Dreyfuss works to overcome the children's feral ways, which include scrambling about on all fours and eating bugs and other nasty menu items. But disturbing events begin to suggest that the wraith-like figure of the title—who, so the little ones claim, looked after them in the wilderness—has followed them to civilization.

Predictably, the apparition's back story involves both an asylum and an orphanage. The latter institution is run by a staff of nuns who, though they're given scant screen time, are nonetheless portrayed in an endearing light.

If "Mama" has any thematic weight it derives from the transformation Annabel undergoes. Our first glimpse of her finds her offering a silent prayer of thanks in response to the negative outcome of an at-home pregnancy test.

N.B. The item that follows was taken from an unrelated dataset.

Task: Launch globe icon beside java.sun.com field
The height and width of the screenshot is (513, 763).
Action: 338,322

So only her devotion to Lucas drives her—despite considerable reluctance—to take on the role of parental stand-in to Victoria and Lilly. Yet, by the closing credits, she's become a fiercely dedicated adoptive mother, fighting for the duo's hearts as well as their survival.

Though this is hardly drama of the highest order, Annabel's positive spiritual path does present a welcome contrast to the innumerable templates of family dysfunction to be found at the local multiplex.

The film contains occasional bloodless violence, cohabitation, a brief nongraphic bedroom scene, a few uses of profanity as well as at least one rough and a handful of crude and crass terms. The Catholic News Service classification is A-III—adults. The Motion Picture Association of America rating is PG-13—parents strongly cautioned. Some material may be inappropriate for children under 13.

*****

John Mulderig is on the staff of Catholic News Service.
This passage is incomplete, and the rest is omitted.